The entries below hold a line with "This screenshot has width=1024, height=657." and a line with "Given: Choose the". Return those lines and all that lie between them, exactly and only.

-- DATASET RECORDS follows --

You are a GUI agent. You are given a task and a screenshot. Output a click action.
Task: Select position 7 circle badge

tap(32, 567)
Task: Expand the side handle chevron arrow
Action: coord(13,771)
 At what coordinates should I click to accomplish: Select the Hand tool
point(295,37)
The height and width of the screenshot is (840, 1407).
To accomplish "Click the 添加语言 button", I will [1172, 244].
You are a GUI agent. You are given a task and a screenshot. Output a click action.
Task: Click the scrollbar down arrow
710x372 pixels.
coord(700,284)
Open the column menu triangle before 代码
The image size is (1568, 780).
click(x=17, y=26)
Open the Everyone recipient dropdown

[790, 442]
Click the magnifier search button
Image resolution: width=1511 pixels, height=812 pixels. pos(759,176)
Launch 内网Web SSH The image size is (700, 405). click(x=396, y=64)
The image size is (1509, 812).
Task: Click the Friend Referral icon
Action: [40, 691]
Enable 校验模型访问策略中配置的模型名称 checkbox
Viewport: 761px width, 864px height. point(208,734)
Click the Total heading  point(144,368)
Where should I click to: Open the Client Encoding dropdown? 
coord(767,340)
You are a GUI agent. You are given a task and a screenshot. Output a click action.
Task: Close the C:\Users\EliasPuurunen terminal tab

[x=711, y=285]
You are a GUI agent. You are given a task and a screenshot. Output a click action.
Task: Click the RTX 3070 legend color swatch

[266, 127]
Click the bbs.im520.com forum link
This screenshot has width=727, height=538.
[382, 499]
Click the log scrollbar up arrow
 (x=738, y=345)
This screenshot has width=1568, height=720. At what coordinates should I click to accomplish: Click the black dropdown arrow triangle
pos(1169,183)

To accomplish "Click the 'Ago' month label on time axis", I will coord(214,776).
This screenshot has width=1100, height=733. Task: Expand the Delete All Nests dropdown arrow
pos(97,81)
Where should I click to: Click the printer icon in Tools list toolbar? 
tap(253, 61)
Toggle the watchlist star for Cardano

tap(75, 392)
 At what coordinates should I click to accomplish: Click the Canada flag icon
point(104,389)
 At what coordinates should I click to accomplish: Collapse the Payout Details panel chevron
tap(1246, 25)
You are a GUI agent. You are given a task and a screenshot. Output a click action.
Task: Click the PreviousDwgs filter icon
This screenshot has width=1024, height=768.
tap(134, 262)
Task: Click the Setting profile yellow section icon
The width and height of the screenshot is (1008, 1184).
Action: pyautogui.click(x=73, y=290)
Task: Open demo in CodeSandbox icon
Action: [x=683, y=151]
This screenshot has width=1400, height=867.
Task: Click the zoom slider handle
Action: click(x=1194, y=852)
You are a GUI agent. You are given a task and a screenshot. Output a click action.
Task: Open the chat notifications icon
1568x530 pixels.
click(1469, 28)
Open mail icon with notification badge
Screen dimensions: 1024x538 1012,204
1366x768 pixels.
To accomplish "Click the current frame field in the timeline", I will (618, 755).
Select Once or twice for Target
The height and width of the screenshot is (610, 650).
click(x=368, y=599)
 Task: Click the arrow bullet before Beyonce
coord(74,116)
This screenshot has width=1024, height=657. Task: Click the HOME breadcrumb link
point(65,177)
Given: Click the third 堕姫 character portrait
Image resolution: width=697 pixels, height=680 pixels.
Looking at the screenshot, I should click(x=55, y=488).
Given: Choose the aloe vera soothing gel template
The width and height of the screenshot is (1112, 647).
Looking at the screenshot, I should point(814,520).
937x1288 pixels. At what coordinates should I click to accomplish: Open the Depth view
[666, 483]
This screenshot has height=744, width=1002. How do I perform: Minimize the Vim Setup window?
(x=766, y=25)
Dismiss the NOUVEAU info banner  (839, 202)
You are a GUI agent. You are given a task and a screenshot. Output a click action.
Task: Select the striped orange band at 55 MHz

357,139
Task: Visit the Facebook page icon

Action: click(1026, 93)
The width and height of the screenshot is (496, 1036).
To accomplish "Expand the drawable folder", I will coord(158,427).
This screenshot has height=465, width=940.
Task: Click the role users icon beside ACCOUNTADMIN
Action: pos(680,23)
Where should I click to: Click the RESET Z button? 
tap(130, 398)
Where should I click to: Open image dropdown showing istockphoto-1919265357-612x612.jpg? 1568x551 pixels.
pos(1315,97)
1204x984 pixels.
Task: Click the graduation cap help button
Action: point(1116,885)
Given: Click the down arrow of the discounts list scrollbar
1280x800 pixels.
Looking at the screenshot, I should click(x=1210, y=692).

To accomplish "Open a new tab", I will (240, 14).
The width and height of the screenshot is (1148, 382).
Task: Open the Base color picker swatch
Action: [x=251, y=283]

-- DATASET RECORDS concluded --

• TASK OUTPUT:
This screenshot has width=1024, height=657. Task: Click the HOME breadcrumb link
point(65,177)
Given: Click the third 堕姫 character portrait
Image resolution: width=697 pixels, height=680 pixels.
Looking at the screenshot, I should click(x=55, y=488).
Given: Choose the aloe vera soothing gel template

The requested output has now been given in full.